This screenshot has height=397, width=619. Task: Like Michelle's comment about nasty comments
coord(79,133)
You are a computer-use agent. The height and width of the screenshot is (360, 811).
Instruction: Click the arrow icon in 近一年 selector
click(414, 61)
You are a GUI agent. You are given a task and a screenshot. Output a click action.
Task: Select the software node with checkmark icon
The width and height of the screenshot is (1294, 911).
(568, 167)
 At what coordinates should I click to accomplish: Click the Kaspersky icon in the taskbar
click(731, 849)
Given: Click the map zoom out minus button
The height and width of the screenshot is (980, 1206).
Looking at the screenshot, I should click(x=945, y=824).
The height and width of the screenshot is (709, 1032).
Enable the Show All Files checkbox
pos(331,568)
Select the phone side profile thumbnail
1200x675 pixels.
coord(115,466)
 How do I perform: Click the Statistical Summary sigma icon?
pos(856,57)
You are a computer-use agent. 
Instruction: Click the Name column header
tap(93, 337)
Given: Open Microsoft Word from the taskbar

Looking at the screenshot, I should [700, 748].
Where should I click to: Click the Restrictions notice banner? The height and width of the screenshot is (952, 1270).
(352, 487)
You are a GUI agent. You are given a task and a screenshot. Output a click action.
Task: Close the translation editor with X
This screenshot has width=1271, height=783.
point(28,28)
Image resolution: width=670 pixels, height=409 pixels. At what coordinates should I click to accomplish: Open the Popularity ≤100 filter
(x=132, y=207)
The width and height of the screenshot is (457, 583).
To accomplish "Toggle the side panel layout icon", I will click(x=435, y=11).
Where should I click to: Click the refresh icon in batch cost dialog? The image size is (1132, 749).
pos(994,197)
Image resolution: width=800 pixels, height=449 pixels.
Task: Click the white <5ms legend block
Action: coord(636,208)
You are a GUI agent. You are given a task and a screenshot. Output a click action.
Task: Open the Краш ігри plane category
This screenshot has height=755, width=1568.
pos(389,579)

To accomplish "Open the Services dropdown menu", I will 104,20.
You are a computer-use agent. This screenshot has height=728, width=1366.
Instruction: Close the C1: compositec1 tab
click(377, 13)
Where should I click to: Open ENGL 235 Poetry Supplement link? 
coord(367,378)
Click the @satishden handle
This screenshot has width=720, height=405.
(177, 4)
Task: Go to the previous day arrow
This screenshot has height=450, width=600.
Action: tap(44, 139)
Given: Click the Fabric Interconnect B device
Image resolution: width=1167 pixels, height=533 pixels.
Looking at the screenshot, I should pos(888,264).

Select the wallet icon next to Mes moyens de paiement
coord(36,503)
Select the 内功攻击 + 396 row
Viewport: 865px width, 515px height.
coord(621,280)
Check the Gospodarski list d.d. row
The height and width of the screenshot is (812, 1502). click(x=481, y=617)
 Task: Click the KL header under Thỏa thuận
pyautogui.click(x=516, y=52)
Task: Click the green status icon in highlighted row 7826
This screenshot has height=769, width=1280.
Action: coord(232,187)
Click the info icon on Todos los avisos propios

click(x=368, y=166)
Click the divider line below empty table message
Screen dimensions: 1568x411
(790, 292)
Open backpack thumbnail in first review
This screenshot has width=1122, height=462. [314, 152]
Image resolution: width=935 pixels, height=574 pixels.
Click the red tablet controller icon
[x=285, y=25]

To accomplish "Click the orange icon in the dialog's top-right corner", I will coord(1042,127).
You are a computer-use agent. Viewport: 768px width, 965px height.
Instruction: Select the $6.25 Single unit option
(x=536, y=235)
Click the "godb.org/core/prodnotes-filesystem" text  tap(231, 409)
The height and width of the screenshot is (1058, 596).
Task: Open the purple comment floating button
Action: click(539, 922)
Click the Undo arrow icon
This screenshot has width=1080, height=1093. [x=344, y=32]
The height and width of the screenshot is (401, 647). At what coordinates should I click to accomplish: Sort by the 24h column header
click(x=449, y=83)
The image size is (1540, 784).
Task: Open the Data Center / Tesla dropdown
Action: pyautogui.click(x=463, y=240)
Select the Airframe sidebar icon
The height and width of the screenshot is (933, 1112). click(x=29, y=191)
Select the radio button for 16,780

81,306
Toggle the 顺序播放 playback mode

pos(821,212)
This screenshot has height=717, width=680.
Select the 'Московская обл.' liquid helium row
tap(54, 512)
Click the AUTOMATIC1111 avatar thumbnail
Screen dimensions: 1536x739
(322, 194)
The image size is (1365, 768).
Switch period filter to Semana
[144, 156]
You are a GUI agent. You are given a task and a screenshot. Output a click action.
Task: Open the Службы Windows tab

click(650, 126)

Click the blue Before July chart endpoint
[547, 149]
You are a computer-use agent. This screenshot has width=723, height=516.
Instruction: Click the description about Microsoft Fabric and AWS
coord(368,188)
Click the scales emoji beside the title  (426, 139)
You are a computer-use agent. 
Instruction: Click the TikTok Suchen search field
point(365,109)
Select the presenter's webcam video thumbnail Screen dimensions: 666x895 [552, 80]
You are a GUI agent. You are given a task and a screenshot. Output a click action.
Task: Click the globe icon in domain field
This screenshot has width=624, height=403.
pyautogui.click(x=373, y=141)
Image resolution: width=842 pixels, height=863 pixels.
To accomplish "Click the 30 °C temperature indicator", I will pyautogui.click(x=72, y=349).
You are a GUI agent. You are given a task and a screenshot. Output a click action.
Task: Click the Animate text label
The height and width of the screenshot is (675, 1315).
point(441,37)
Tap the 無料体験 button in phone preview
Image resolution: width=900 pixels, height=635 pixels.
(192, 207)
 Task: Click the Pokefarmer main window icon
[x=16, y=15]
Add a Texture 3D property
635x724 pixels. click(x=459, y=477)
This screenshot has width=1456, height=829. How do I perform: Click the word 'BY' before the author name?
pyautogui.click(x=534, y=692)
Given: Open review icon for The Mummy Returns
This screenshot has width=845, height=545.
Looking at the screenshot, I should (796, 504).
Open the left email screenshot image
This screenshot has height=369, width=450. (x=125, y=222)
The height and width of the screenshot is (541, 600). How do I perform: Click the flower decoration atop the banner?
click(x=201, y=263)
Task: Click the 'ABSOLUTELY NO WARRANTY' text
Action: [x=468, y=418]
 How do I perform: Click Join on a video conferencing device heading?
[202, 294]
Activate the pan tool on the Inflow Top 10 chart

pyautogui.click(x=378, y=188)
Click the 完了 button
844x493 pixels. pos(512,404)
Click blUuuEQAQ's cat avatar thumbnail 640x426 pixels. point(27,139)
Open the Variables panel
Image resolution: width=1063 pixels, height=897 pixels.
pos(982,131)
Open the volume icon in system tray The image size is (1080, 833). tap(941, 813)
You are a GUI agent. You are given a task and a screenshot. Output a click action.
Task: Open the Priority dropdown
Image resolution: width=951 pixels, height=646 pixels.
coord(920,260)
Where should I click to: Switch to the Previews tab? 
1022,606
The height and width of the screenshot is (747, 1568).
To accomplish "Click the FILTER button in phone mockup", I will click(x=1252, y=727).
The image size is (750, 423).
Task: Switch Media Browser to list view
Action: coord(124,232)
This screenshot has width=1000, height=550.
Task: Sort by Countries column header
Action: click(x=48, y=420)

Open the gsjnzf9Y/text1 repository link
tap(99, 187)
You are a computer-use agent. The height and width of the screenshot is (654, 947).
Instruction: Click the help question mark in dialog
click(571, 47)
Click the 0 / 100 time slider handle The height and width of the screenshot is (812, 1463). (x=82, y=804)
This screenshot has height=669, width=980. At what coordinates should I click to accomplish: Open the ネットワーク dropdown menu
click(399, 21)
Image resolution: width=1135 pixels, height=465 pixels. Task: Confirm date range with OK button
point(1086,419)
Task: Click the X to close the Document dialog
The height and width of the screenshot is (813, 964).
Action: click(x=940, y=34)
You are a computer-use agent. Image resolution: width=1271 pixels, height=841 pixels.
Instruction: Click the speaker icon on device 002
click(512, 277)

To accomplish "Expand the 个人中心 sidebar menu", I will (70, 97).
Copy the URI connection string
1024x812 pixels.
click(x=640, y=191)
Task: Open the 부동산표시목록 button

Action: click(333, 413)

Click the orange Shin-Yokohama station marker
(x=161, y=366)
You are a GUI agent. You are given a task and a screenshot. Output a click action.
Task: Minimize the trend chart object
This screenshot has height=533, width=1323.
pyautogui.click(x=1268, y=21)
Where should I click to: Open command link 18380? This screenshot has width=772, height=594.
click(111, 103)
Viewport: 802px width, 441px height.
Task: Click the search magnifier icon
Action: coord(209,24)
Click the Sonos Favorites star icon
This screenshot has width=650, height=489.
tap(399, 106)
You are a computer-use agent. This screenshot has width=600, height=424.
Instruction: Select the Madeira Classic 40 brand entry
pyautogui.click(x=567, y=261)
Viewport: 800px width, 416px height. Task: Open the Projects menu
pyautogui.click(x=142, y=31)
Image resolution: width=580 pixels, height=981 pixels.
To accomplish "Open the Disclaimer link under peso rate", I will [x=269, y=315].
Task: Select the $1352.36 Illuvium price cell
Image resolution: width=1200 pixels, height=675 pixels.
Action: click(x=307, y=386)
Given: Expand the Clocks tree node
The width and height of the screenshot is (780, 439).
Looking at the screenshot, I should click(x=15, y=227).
------------------------------------------------------------
Copy out each line of the entries that holds "panel".

To accomplish "Toggle the side panel layout icon", I will click(x=435, y=11).
Open the Variables panel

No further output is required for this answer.